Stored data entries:
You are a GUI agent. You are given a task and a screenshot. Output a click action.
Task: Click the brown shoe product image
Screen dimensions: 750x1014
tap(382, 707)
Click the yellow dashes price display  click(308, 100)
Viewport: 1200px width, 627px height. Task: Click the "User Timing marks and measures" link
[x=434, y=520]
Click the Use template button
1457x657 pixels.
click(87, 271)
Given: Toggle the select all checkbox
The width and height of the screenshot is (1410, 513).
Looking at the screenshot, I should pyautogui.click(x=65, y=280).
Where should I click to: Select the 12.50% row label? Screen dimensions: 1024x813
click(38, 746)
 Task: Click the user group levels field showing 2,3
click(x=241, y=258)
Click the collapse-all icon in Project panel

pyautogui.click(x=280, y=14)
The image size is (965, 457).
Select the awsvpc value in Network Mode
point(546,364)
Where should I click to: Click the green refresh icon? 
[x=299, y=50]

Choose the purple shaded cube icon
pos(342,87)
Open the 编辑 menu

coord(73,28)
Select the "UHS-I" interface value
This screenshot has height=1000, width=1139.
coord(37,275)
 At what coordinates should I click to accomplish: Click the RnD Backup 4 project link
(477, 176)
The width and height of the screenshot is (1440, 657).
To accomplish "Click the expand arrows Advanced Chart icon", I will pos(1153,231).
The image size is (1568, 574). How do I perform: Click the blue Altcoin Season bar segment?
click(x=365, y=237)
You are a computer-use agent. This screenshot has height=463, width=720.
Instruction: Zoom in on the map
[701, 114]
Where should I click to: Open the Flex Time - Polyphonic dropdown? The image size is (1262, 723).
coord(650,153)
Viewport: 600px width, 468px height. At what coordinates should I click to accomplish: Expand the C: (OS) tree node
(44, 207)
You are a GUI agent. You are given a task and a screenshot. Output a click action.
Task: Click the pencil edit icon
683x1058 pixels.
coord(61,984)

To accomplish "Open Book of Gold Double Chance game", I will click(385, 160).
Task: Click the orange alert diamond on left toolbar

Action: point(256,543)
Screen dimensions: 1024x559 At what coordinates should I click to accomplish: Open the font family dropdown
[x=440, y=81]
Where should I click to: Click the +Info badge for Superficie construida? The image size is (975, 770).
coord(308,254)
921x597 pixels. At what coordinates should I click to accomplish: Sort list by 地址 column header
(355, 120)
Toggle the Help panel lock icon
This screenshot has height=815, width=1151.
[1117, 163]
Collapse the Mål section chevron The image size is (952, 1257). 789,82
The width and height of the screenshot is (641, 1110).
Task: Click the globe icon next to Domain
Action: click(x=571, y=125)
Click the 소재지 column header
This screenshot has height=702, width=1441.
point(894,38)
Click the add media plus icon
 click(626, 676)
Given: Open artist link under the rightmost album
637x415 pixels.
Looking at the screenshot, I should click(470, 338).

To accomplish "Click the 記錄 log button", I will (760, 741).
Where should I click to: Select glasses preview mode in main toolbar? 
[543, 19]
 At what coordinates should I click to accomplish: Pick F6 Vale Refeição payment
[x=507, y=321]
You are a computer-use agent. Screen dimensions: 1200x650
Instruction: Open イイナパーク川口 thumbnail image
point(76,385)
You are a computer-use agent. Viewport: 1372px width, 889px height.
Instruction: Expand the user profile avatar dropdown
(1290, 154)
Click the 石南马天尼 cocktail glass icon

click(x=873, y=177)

■ What to produce ■
In the entries above, find each line with the word "Toggle" and copy it.

■ Solution to the exercise ■
Given: Toggle the select all checkbox
Toggle the Help panel lock icon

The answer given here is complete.